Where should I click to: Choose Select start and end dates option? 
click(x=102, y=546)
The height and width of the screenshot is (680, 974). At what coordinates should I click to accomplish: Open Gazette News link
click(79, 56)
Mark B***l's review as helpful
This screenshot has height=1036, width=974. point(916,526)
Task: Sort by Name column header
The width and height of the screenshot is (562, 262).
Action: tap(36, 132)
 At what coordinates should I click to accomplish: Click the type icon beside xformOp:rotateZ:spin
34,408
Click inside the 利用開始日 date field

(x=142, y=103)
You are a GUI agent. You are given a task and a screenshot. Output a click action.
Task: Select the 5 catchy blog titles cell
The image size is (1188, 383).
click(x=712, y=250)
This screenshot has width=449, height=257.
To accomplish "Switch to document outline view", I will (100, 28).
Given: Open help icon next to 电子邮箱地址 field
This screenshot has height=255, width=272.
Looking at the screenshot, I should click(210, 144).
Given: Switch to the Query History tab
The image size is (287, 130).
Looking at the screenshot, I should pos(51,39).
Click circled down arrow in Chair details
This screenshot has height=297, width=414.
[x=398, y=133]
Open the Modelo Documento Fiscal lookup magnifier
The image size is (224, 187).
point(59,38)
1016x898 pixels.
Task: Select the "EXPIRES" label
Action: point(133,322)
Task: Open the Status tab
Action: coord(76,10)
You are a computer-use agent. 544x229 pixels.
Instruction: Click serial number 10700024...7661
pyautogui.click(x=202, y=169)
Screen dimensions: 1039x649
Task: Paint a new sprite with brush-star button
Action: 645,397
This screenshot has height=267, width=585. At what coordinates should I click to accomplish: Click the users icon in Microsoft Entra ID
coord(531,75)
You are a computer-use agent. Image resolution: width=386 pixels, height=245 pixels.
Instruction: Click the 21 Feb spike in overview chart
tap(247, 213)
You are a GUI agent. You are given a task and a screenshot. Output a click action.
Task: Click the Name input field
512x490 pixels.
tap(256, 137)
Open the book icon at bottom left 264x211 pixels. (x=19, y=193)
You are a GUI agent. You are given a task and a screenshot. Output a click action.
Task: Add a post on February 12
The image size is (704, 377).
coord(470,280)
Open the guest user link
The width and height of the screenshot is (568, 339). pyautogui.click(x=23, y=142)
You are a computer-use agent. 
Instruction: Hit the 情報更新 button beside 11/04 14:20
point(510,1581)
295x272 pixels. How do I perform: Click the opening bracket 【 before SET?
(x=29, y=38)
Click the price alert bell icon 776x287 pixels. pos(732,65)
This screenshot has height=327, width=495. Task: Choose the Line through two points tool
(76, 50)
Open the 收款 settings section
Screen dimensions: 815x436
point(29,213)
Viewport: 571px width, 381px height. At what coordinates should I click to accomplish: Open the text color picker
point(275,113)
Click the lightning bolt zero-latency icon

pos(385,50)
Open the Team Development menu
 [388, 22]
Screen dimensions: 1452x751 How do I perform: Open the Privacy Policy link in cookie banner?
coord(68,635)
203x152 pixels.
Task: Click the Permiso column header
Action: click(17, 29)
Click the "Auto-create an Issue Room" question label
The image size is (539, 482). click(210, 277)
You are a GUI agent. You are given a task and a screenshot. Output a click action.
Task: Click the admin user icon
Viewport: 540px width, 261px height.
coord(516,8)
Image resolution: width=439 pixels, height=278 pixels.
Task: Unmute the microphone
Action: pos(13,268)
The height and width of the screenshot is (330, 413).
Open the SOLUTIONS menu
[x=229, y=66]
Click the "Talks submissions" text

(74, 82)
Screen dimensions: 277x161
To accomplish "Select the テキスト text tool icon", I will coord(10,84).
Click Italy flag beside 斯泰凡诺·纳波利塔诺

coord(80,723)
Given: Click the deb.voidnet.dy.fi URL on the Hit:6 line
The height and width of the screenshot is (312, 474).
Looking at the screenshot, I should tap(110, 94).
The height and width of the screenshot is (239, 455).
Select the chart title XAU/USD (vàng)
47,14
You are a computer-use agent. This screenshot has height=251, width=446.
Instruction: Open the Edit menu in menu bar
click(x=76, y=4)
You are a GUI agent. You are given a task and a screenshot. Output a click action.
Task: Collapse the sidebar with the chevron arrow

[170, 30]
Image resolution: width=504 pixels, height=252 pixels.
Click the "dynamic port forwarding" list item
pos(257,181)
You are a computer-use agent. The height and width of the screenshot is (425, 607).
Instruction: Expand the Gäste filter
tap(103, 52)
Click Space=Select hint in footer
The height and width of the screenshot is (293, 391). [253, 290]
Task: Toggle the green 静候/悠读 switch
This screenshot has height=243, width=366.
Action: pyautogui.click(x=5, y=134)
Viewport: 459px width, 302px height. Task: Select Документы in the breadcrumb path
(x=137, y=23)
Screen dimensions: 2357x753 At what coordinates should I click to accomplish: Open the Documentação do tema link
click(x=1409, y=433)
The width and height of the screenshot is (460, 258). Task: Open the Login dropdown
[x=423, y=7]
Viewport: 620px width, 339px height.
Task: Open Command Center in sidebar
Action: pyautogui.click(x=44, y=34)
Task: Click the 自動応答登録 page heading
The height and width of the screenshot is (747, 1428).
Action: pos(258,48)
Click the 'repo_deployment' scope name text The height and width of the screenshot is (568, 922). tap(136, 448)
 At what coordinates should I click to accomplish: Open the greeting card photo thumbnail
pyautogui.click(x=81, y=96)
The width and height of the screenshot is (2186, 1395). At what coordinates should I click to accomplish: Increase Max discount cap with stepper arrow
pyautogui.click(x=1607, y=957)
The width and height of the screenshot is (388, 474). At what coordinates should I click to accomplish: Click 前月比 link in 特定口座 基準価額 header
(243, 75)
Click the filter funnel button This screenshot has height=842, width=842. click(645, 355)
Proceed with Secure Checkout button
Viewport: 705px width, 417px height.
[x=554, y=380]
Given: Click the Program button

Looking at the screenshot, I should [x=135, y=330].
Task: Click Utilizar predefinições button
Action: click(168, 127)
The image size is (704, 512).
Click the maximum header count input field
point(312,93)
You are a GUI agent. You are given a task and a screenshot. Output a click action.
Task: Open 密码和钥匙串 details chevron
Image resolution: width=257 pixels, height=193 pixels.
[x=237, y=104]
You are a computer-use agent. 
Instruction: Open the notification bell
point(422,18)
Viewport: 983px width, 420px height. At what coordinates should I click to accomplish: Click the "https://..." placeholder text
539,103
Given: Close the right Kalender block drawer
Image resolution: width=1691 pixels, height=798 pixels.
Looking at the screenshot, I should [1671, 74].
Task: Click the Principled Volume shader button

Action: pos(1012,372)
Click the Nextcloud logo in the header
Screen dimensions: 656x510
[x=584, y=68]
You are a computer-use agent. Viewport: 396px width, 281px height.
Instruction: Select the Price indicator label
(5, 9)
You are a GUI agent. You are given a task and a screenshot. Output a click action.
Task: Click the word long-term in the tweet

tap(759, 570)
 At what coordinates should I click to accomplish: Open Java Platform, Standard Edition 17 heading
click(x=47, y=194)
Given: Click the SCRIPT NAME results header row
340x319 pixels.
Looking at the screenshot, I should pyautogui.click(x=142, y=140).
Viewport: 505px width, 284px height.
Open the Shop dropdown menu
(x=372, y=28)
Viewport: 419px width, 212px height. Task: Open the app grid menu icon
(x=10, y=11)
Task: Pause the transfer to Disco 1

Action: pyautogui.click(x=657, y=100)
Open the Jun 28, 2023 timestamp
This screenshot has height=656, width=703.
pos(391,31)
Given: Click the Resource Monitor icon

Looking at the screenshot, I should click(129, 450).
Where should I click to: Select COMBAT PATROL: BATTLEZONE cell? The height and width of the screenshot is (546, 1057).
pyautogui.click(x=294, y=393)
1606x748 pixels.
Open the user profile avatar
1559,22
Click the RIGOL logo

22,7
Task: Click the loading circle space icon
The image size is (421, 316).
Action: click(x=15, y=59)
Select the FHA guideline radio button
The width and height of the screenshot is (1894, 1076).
◇ ◇ ◇ ◇ ◇
Exactly how many lines in the listing above contain the string "will"? Give the number without comment.

(Your solution) 2